Depuis la tenue du scrutin présidentiel, le discours de l’opposition ivoirienne vis-à-vis du pouvoir a varié.
C’est la principale information de ce mardi. La Commission électorale indépendante (CEI) vient de proclamer Alassane Ouattara vainqueur du scrutin présidentiel, avec 94,27% des voix, pour un taux de participation fixé à 53,90%. En attendant les résultats définitifs du Conseil constitutionnel, le candidat du Rassemblement des houphouétistes pour la démocratie et la paix (Rhdp) célèbre déjà sa victoire. Mais dans quel climat ? Quelques heures avant, l’opposition qui a boycotté le scrutin rejetait publiquement les résultats. En prélude à cette attitude, lundi, Mamadou Sanogo, directeur de campagne du Rhdp était devant la presse pour fustiger cette posture. Le Rhdp a plutôt trinqué devant l’échec de l’opposition pour empêcher les élections et dans sa tentative de discréditer le vote.

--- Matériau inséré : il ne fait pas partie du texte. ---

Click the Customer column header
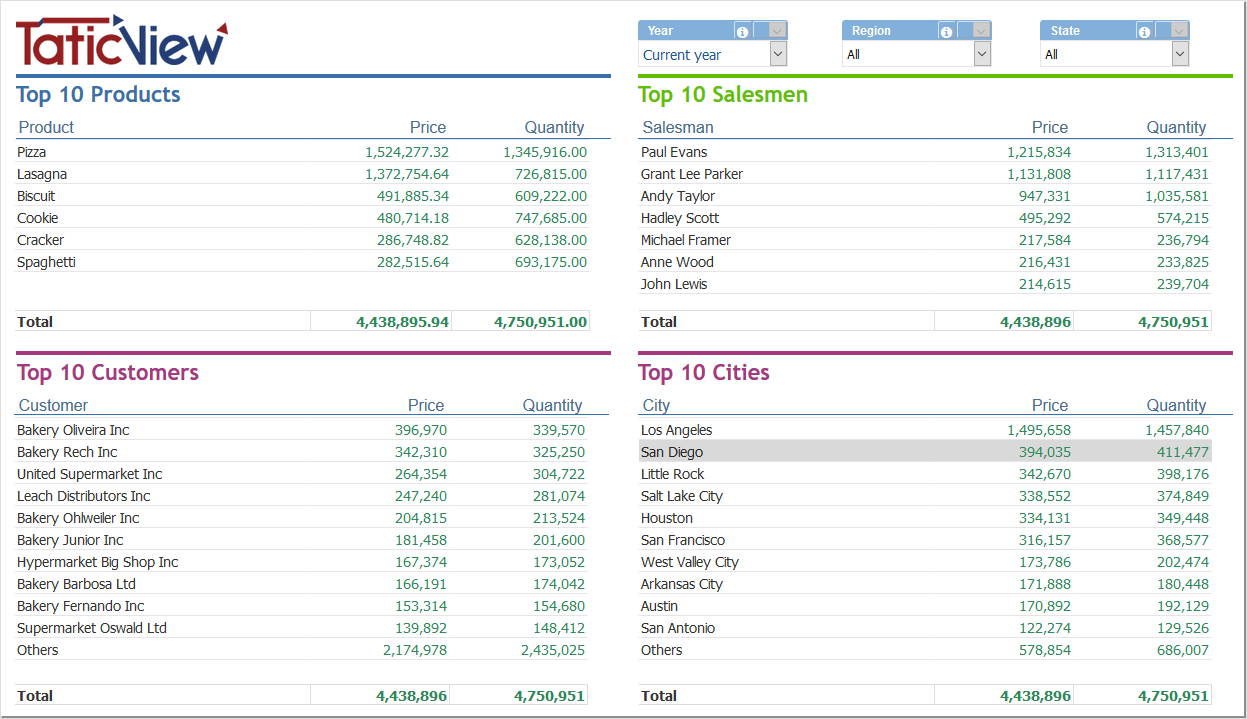 pyautogui.click(x=53, y=405)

La riposte ne s’est pas fait attendre. Pascal Affi N’Guessan, président du Front populaire ivoirien (FPI) et porte-parole de l’opposition annonçait ce même jour, la mise en place d’un «Conseil national de transition», présidé par Henri Konan Bédié, le président du Parti démocratique de Côte d’Ivoire (Pdci). Un Conseil qui, au dire de Pascal Affi N’Guessan, a pour mission de mettre en place dans les prochaines heures un gouvernement de transition. Du tac au tac.
Provocation
Tout comme la désobéissance civile, il s’agit d’une démarche délibérée vers la confrontation avec le pouvoir en place. Pendant sa conférence de presse pré-électorale au siège du Rhdp, Kobenan Kouassi Adjoumani, porte-parole principal du Rhdp avait donné l’état d’esprit du parti et, peut-être, celui du chef de l’Etat : «Le Président nous a demandé de ne point céder aux actes de provocation, mais de rester vigilants. Ce que nous avons toujours fait». Avant que Mamadou Touré, directeur régional de campagne du Rhdp dans le Haut Sassandra, ne vienne clarifier les choses. Pour lui, une fois le contexte électoral passé, la loi va sévir. Allant jusqu’à qualifier l’attitude de l’opposition de «provocation».

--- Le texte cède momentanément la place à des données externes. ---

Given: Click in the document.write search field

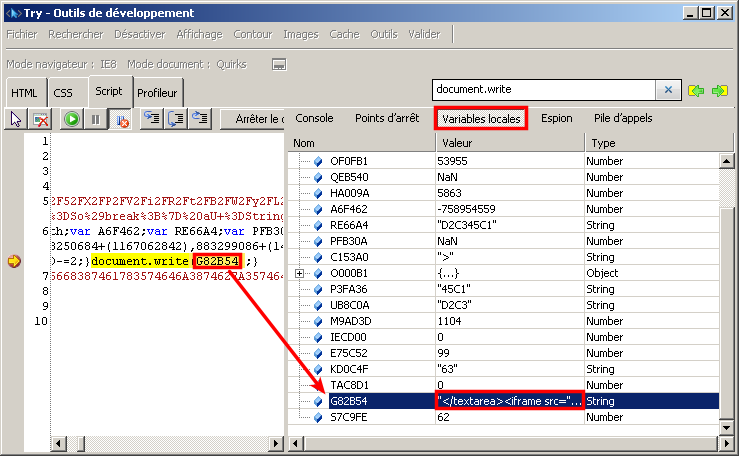Looking at the screenshot, I should (x=545, y=90).
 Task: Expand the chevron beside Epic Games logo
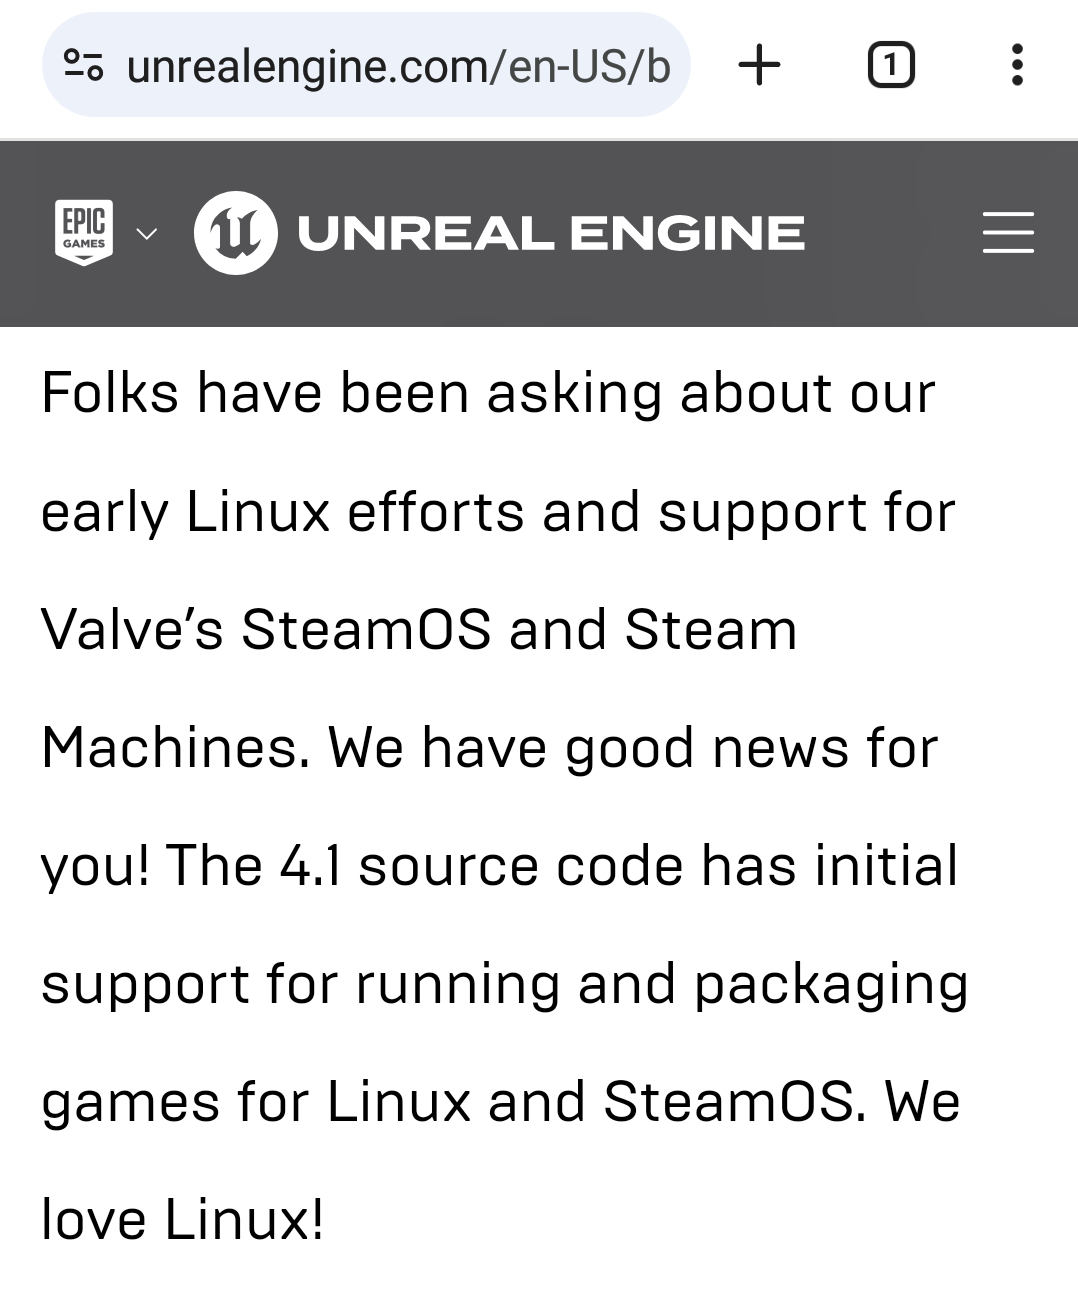coord(147,234)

Par ailleurs, le gouvernement vient de saisir le procureur de la République concernant la création du Conseil national de transition. Les auteurs de cet organe, ainsi que ceux cachés derrière les troubles, sont passibles de poursuites judiciaires.
Alors qu’on pouvait s’attendre à ce que l’opposition mette de l’eau dans son vin, le ton se durcit, au contraire. Ce mardi, à la suite de ces mesures, le Pdci a produit un communiqué pour s’insurger contre des attaques dont certains parmi eux seraient l’objet, prolongeant ainsi le bras de fer. Mais jusqu’où sont-ils prêts à aller?
Trouble
Une fois le chef de l’Etat confirmé dans ses fonctions par le Conseil constitutionnel, il y aura d’un côté, non un candidat aux élections, mais un président de la République dûment élu. De l’autre côté, le statut des opposants politiques pourrait considérablement varier. Dans certaines circonstances, on pourrait même avoir affaire à de simples citoyens. De ce fait, les déclarations ou les appels à la désobéissance civile entreraient dans un tel contexte des troubles à l’ordre public, une incitation à la révolte, un complot. Des délits graves. Mais, pour autant, faudra-t-il privilégier l’autorité, ou laisser toujours la porte du dialogue ouverte, même si l’opposition ne veut pas la franchir ? Maintenant qu’est-ce que vont les opposants ivoiriens ? Comment vont-ils revenir dans le jeu politique ? Autant de questions pour le moment sans réponses.